- _Source_:
%%

Bloomberg News

David Jones Affirms Forecast After Second-Half Profit Slumps

September 21, 2011

(Updates with closing share price in fifth paragraph.)

Sept. 21 (Bloomberg) -- David Jones Ltd., Australia’s second-biggest department store chain, affirmed its forecast for lower profit after second-half earnings dropped 11 percent amid a continuing slide in sales.

Net income will fall as much as 20 percent in the first half ending January, Sydney-based David Jones said in a statement today. The chain reported earnings dropped to A$62.4 million ($64 million) in the six months ended July after sales dropped 9.2 percent.

David Jones said sales in the first quarter of the current year will fall about 10 percent, with the pace of decline to ease on Christmas demand and the impact of clearance sales early in the new year. Households have curbed spending on discretionary items such as clothing and furniture amid a slide in consumer confidence in five of the past six months and concerns about the global economy, home prices and employment.

%%

- _Entries provided_:
%%

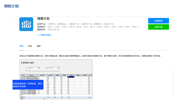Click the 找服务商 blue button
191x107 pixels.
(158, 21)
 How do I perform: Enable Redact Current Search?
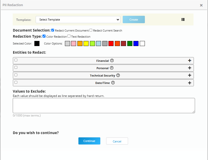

%%
%%

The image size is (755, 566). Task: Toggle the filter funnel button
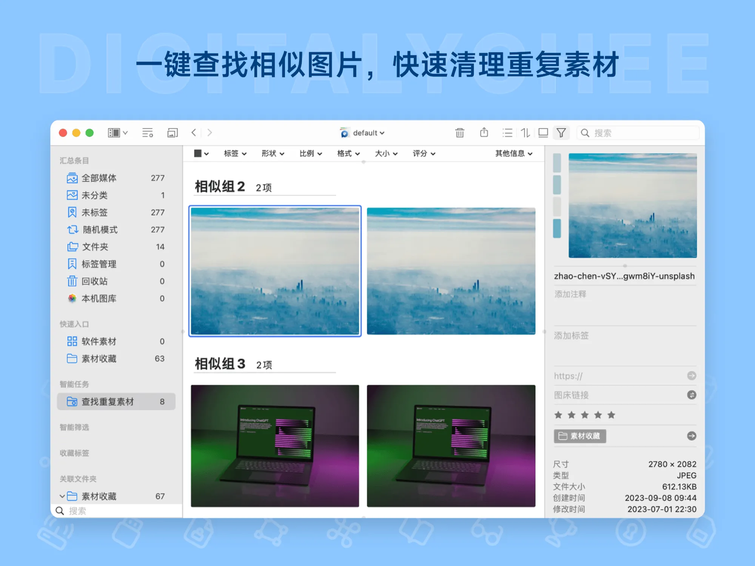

%%

- _Work instructions_: From the David Jones article at the top of the page, list every percentage figure it reports, with what each one measures.

- _Response_:
- 11 percent: the drop in second-half earnings
- 20 percent: the most that net income will fall in the first half ending January
- 9.2 percent: the drop in sales in the six months ended July
- 10 percent: the expected fall in sales in the first quarter of the current year